Bitcoin ETFs continue to suffer, with BlackRock’s IBIT seeing $1.29 billion exit in a dark pool transaction
This exodus comes on the heels of last week’s $1.26 billion in outflows.
Bitcoin ETFs saw their seventh consecutive day of outflows yesterday, their longest losing streak since December. This exodus comes on the heels of last week’s $1.26 billion in outflows, the second consecutive weekly billion-dollar exit and the largest weekly outflow since the week of January 30, according to SoSoValue.
The funds registered a $333.71 million exit Tuesday, the bulk of which stemmed from BlackRock’s iShares Bitcoin Trust, which saw an unknown investor sell 29 million shares worth a whopping $1.29 billion in a dark pool transaction. Alex Thorne, Galaxy’s head of research, called it “the biggest such trade I’ve ever seen.” A dark pool allows large market participants to buy or sell without disclosing details, usually with minimal impact on the asset’s price.
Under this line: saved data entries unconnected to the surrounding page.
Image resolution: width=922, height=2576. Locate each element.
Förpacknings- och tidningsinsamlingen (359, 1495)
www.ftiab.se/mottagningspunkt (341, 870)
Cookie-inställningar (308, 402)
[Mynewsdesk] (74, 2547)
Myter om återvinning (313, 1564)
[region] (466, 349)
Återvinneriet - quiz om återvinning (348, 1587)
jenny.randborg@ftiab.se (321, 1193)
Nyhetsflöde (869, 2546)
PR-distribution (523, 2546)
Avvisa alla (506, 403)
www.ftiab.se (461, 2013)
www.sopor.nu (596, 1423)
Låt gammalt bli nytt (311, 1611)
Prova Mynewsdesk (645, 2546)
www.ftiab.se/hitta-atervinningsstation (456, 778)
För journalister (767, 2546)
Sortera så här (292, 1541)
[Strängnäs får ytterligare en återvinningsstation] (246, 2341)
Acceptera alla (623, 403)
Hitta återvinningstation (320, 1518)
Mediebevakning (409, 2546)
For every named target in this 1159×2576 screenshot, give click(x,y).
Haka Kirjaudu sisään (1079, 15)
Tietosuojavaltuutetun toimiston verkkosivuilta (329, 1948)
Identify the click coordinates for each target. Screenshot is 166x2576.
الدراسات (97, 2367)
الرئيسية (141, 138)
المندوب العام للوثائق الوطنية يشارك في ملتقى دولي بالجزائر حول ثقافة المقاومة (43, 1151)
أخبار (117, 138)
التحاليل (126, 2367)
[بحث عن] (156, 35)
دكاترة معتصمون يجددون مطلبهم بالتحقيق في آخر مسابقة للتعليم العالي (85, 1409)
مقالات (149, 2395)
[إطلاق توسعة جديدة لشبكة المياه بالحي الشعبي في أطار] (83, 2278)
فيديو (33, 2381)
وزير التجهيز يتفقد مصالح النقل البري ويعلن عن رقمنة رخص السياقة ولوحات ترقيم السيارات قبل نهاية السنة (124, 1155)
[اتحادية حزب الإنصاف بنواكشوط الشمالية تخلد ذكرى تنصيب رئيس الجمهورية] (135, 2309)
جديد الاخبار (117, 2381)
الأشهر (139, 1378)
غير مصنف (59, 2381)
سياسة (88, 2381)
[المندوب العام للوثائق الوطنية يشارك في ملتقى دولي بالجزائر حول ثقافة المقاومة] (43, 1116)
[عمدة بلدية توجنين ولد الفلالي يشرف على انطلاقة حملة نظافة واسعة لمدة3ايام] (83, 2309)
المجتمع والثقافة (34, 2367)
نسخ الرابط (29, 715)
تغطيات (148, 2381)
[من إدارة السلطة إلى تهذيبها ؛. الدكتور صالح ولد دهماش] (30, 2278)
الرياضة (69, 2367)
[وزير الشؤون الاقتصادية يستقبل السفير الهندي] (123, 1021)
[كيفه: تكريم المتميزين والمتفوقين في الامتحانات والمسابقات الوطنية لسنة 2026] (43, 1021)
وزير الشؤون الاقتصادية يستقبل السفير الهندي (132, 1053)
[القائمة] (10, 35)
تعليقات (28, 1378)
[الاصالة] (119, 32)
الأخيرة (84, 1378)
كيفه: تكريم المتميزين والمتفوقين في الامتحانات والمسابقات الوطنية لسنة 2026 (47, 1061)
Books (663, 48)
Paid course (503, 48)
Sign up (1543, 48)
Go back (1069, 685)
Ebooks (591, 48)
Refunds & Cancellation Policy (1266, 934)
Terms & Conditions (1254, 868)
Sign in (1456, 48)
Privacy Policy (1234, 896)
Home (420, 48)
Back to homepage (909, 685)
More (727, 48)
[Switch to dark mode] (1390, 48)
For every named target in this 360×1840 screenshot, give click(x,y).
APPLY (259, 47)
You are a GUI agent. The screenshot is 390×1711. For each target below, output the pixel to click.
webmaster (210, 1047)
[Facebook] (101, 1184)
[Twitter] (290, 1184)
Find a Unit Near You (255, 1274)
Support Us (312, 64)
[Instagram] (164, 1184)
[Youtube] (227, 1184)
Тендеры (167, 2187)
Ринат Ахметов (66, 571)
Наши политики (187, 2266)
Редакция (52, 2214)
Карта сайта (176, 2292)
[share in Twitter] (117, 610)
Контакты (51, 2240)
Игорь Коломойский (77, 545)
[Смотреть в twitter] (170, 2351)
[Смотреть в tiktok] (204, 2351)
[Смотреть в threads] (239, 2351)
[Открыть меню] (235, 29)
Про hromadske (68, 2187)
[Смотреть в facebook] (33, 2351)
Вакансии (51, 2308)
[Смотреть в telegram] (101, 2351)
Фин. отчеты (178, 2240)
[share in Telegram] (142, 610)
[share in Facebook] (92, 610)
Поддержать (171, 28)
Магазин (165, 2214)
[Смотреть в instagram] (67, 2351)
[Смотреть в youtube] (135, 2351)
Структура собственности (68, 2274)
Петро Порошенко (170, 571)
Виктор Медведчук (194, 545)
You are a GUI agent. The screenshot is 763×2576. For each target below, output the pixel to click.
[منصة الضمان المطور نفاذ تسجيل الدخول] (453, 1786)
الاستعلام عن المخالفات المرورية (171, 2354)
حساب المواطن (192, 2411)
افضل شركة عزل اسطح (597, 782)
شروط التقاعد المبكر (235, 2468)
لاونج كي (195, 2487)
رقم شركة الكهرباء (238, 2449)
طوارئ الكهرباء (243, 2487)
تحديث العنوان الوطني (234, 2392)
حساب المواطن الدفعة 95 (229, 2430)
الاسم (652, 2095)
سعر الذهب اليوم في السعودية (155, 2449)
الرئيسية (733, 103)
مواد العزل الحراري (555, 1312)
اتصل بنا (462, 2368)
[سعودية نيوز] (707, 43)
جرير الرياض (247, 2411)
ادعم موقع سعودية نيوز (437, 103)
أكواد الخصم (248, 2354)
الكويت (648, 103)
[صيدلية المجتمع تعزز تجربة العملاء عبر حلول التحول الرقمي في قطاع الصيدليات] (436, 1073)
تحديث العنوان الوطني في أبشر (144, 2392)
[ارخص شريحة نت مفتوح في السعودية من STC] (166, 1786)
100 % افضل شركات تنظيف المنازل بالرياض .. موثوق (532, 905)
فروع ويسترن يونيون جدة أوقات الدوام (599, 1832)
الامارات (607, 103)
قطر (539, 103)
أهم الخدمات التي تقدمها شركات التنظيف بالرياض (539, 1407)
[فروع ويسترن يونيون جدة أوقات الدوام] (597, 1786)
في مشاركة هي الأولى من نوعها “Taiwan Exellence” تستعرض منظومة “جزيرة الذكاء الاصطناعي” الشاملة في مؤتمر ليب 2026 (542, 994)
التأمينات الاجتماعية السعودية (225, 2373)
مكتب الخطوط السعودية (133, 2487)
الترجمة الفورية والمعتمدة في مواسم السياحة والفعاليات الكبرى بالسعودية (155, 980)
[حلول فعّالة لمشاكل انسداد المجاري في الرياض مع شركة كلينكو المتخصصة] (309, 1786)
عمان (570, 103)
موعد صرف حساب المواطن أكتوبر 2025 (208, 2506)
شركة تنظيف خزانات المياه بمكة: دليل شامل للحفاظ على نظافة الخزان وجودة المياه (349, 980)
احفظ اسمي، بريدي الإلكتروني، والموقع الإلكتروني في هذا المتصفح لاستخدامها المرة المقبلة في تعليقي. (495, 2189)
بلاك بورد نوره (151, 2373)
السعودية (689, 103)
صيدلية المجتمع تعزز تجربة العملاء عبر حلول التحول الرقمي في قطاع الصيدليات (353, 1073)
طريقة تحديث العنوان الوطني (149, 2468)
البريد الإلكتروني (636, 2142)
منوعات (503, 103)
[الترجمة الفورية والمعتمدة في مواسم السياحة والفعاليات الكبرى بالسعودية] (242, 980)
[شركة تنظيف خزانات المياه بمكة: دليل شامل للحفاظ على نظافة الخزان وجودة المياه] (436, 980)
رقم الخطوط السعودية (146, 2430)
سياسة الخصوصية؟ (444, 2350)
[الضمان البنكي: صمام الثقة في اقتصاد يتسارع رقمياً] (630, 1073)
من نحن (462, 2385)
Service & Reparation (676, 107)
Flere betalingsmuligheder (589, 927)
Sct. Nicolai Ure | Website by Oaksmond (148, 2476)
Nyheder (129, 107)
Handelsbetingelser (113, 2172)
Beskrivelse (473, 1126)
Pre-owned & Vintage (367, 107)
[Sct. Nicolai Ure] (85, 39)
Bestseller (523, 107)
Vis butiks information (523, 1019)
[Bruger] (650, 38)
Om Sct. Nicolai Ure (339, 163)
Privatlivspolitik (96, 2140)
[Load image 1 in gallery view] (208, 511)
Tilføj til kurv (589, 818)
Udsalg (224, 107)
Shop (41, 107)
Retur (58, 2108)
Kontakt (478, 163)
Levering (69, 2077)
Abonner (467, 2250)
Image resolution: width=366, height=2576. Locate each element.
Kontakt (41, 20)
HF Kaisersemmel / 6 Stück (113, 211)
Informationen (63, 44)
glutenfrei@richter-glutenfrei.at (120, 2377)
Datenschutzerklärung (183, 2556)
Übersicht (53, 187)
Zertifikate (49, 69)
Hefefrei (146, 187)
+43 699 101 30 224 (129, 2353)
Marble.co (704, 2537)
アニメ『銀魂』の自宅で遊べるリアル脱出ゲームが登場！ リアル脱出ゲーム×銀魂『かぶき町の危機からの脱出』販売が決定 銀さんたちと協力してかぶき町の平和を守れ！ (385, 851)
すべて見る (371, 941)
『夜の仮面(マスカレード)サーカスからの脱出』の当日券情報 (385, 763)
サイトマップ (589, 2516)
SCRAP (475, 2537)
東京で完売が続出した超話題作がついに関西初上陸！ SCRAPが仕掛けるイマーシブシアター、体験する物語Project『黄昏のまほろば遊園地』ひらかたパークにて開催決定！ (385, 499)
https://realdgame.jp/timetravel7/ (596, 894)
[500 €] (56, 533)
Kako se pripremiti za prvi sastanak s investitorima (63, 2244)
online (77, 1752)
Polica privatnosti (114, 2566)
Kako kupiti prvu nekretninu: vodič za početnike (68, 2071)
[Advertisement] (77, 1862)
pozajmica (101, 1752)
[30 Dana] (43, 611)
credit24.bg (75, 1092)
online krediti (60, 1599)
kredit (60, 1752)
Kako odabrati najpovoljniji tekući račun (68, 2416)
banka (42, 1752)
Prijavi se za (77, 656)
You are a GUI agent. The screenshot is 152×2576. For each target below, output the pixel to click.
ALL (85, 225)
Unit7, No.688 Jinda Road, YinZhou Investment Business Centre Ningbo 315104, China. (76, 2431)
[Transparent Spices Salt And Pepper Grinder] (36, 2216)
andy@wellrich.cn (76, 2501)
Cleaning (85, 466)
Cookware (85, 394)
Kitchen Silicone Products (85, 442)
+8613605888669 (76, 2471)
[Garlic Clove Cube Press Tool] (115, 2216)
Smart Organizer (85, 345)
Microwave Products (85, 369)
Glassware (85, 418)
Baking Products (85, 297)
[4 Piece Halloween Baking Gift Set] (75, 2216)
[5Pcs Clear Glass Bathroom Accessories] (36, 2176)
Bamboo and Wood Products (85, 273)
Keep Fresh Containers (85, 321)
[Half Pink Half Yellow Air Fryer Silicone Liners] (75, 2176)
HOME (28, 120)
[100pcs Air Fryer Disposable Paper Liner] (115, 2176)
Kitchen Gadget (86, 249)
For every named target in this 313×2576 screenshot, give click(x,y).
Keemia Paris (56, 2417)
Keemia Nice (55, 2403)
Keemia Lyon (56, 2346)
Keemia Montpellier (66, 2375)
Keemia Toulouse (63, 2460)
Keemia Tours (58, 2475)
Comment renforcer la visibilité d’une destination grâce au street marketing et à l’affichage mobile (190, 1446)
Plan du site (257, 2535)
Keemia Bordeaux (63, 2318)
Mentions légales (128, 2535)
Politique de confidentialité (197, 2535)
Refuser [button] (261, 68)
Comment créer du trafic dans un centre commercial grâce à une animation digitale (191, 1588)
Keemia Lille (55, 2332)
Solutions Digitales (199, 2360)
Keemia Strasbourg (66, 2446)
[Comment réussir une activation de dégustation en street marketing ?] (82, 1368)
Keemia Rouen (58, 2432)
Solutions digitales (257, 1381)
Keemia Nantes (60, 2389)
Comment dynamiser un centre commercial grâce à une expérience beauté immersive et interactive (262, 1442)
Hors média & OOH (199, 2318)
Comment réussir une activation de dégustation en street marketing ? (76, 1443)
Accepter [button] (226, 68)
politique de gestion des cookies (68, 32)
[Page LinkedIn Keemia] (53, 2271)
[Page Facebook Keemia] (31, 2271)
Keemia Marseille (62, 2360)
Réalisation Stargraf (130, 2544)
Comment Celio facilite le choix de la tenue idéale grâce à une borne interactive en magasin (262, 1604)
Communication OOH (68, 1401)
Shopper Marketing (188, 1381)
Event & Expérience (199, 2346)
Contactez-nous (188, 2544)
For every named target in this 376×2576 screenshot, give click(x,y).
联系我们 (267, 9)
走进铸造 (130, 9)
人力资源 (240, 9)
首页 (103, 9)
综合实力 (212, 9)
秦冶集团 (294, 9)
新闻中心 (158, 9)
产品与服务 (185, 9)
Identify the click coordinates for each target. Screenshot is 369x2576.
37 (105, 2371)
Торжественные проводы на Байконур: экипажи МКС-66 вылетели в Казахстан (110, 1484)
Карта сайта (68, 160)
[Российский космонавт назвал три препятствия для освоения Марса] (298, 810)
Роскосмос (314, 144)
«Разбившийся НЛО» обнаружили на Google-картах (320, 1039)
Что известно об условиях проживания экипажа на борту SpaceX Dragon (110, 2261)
And in fact, bitcoin didn’t budge when the massive transaction occurred yesterday morning, and several experts said it highlights bitcoin’s resilience and the market’s maturity.
Confirmed.. 29 million share trade ($1.3b) of $IBIT executed at 1030am this morning. This screen shows all the IBIT trades today by size and you can see one of these is not like the others. Price unchanged today so mkt absorbed it well. https://t.co/Otew0DWa3F pic.twitter.com/jZcoKez74K
— Eric Balchunas (@EricBalchunas) May 26, 2026
Nic Puckrin, cofounder of Coin Bureau, told Sherwood News that the fact that there was liquidity and execution for such a massive trade is the significant point.
“It’s clear there is still enough institutional buying interest and liquidity to absorb a trade of such size, on an ETF that has only existed for just over two years and an asset class that was considered niche until very recently. It’s certainly no longer niche — BlackRock’s IBIT just proved it,” Puckrin said.
Paul Howard, senior director at Wincent, told Sherwood that the move “is the opposite of worrisome,” as moving size at this scale (equivalent to 16,400 BTC) represents the largest institutional IBIT trade on record, while executing it directly between counterparties with minimal price disruption highlights the depth and maturity of the market.
“It’s also notable that there appeared to be a sizeable purchase of long-dated call options around the same time, which may suggest a new participant establishing an IBIT position rather than a straightforward portfolio rebalance. We should have greater clarity once the IBIT flow data is released,” Howard said.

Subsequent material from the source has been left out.